Interpretive Summary: Rice blast disease caused by the fungus Magnaporthe oryzae is one of the most damaging diseases of rice (Oryza sativa) in the US and worldwide. The use of major resistance genes in rice has been effective in preventing blast disease epidemics. However, the pathogen can overcome resistance by changing it’s avirulence gene that is essential for the plant’s resistance response. In this review, we demonstrate how genomic information has accelerated our understanding of genetic variation of the major blast resistance gene Pi-ta, its association with rice productivity, genetic variation of the corresponding avirulence gene AVR-Pita1 that triggers Pi-ta-mediated disease resistance, and the coevolution of Pi-ta and AVR-Pita1 in Oryza species and M. oryzae populations, respectively.
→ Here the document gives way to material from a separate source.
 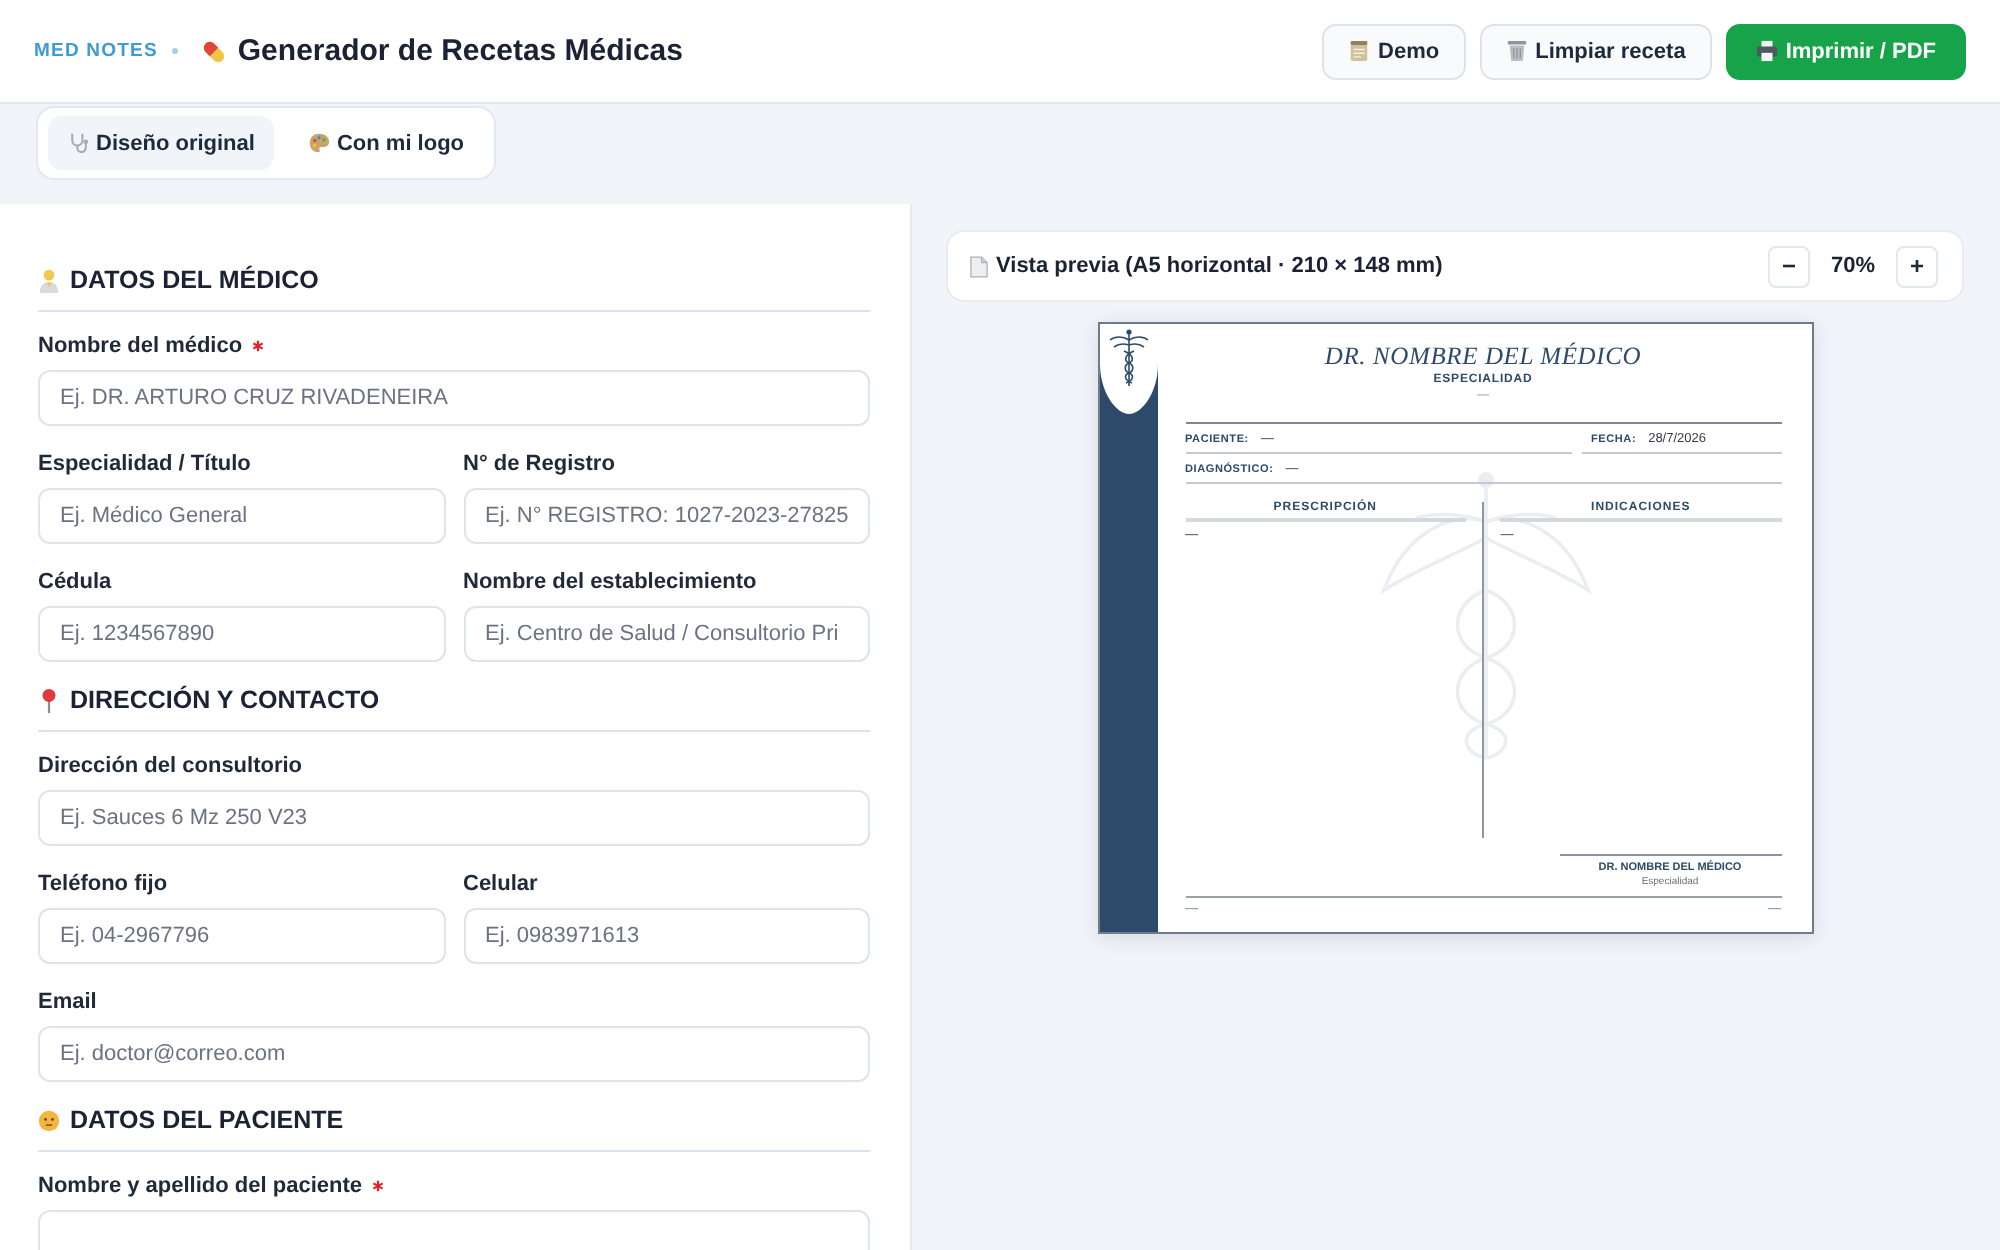 What do you see at coordinates (68, 1002) in the screenshot?
I see `field-label: Email` at bounding box center [68, 1002].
We review the genetic and molecular bases of the Pi-ta and AVR-Pita interaction, and evaluate the potential to develop long lasting broad-spectrum resistance in elite rice cultivars with the aid of diagnostic DNA markers.
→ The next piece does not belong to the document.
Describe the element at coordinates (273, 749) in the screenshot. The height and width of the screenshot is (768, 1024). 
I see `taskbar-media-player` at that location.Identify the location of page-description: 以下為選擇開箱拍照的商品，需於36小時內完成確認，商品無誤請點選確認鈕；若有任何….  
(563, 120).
Technical Abstract: The Pi-ta gene in rice is effective in preventing infections by Magnaporthe oryzae strains that contain the corresponding avirulence gene, AVR-Pita1. Genome sequencing and mapping studies demonstrated that AVR-Pita1 is highly unstable, and diverse haplotypes of AVR-Pita1 have been identified from isolates of M. oryzae from rice production areas in the US and worldwide. DNA sequencing, expression analysis, and QTL mapping of the Pi-ta locus reveal the complex of evolutionary mechanisms in Pi-ta mediated resistance. A single resistance Pi-ta haplotype was associated with a transposable element at the promoter region, suggesting that a transposon mechanism can play an important role in Pi-ta gene expression. Several Pi-ta transcripts were identified, most of which are probably derived from alternative splicing and exon skipping, which could produce functional resistance proteins that support a new concept of coevolution of Pi-ta and AVR-Pita1. User friendly DNA markers for Pi-ta have been developed to support marker assisted selection, and development of new rice varieties with the Pi-ta markers. Genome-wide association studies revealed a link between Pi-ta mediated resistance and yield components suggesting that rice has evolved a complicated defense mechanism against the blast fungus. Pyramiding of more than one major blast resistance gene in any single rice variety provides resistance to an overlapping spectra of pathotypes, and is recommended for effective crop protection.